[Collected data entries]

- - -

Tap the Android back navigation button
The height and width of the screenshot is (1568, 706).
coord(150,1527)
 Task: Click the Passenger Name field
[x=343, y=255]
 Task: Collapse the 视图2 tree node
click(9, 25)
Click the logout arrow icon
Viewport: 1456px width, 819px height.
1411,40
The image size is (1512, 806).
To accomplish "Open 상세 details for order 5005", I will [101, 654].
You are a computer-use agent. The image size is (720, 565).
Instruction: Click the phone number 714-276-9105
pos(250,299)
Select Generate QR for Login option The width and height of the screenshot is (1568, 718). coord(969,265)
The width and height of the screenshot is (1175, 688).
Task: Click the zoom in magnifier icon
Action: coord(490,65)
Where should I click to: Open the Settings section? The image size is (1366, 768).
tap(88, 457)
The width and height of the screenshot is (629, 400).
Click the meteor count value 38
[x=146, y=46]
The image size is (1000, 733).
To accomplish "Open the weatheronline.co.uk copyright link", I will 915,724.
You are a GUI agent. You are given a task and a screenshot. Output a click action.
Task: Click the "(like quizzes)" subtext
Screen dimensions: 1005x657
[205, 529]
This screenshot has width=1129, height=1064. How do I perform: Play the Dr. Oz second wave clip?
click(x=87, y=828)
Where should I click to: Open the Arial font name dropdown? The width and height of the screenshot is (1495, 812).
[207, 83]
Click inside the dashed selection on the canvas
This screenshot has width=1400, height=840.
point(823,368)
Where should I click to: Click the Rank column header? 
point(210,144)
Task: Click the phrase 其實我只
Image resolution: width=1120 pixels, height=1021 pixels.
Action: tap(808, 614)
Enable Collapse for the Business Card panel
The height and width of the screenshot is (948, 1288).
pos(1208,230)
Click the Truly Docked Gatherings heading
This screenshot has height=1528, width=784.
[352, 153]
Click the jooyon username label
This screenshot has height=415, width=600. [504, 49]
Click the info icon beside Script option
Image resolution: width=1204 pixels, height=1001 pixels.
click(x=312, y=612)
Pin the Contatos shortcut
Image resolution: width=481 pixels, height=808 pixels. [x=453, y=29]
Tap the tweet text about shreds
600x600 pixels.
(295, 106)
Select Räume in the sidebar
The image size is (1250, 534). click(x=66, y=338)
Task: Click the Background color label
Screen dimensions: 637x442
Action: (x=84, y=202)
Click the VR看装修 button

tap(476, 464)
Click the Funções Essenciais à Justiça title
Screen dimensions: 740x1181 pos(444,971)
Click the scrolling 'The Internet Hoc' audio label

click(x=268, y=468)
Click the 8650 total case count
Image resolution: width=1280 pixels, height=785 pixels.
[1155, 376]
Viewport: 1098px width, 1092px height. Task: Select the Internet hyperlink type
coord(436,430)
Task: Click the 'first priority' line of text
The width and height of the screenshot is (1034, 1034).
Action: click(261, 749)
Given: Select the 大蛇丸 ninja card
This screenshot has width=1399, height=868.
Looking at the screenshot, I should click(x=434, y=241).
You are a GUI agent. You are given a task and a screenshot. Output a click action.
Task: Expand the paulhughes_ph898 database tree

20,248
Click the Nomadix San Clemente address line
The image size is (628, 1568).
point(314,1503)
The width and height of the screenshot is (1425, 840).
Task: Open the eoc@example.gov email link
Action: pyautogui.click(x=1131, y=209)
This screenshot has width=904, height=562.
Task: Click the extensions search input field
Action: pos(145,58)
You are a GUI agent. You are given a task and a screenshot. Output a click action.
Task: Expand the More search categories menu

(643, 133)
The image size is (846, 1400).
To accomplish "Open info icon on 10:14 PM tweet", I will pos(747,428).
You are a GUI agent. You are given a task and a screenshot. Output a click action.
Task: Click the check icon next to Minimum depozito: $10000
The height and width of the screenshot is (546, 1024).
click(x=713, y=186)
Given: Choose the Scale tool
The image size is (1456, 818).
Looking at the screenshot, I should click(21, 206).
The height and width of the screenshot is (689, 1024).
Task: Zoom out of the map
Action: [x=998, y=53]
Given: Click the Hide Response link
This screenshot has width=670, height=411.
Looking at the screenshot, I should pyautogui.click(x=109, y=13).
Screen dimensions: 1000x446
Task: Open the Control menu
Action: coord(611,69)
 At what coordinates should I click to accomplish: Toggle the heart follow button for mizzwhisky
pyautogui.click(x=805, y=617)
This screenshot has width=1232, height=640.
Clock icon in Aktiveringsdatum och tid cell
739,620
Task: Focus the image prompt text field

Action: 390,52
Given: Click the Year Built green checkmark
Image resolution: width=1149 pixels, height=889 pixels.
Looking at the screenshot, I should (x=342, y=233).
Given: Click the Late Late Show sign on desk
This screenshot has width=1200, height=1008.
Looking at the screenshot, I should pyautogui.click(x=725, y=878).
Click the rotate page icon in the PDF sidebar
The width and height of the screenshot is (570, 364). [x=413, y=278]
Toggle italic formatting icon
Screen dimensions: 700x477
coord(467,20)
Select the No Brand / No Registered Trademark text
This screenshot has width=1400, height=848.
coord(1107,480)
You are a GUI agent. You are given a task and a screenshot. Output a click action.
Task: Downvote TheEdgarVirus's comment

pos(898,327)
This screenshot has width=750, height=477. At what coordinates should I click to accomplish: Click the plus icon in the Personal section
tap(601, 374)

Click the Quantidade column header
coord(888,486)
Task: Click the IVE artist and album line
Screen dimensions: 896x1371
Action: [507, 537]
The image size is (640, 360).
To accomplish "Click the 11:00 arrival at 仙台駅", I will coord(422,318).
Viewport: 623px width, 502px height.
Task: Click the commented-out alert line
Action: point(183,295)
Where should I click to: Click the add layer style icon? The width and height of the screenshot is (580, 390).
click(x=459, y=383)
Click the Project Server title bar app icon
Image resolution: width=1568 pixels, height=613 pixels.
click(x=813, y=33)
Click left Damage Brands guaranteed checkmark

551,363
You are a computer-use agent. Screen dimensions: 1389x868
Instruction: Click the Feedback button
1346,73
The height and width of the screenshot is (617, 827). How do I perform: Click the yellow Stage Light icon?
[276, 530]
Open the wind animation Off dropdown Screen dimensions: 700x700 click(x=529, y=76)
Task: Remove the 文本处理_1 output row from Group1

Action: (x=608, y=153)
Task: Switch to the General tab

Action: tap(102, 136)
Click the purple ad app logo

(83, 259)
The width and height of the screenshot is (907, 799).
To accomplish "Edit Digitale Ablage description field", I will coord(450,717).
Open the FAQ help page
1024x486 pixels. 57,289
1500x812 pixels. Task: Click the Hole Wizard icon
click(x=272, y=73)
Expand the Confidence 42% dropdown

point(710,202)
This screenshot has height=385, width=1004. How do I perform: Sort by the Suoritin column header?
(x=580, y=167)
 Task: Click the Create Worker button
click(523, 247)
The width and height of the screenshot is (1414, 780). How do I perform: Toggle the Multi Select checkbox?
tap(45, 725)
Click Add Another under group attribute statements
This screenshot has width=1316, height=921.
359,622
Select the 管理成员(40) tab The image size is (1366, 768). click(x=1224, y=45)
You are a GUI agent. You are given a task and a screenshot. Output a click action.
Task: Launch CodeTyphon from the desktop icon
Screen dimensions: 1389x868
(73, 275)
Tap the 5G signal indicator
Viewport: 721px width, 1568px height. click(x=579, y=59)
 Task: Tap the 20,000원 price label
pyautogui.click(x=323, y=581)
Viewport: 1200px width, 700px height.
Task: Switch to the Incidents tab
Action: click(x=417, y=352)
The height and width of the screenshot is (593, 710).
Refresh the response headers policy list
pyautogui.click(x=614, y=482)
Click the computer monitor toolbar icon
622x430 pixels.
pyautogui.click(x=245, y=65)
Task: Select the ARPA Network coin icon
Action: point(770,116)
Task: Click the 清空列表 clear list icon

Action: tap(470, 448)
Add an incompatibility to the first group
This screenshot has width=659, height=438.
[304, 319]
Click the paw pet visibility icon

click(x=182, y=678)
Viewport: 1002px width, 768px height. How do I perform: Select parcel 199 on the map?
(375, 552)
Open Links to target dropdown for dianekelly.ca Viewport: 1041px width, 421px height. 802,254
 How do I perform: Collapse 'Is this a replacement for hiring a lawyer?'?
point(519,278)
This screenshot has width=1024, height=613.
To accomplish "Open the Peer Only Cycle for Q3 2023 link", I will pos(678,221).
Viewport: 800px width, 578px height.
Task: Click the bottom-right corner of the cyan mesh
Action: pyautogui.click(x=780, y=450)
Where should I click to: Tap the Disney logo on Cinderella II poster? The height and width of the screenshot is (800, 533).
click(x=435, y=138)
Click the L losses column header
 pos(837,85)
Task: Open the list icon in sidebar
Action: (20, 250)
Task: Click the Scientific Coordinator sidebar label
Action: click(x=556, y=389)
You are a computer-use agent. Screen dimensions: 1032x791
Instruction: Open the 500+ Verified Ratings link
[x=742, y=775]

- - -

TASK DETAILS
For this exercise, copy word for word the line that contains "Refresh the response headers policy list" and every line after it, ending with the last line of the entries above.

EXERCISE SOLUTION
Refresh the response headers policy list
pyautogui.click(x=614, y=482)
Click the computer monitor toolbar icon
622x430 pixels.
pyautogui.click(x=245, y=65)
Task: Select the ARPA Network coin icon
Action: point(770,116)
Task: Click the 清空列表 clear list icon

Action: tap(470, 448)
Add an incompatibility to the first group
This screenshot has width=659, height=438.
[304, 319]
Click the paw pet visibility icon

click(x=182, y=678)
Viewport: 1002px width, 768px height. How do I perform: Select parcel 199 on the map?
(375, 552)
Open Links to target dropdown for dianekelly.ca Viewport: 1041px width, 421px height. 802,254
 How do I perform: Collapse 'Is this a replacement for hiring a lawyer?'?
point(519,278)
This screenshot has width=1024, height=613.
To accomplish "Open the Peer Only Cycle for Q3 2023 link", I will pos(678,221).
Viewport: 800px width, 578px height.
Task: Click the bottom-right corner of the cyan mesh
Action: pyautogui.click(x=780, y=450)
Where should I click to: Tap the Disney logo on Cinderella II poster? The height and width of the screenshot is (800, 533).
click(x=435, y=138)
Click the L losses column header
 pos(837,85)
Task: Open the list icon in sidebar
Action: (20, 250)
Task: Click the Scientific Coordinator sidebar label
Action: click(x=556, y=389)
You are a computer-use agent. Screen dimensions: 1032x791
Instruction: Open the 500+ Verified Ratings link
[x=742, y=775]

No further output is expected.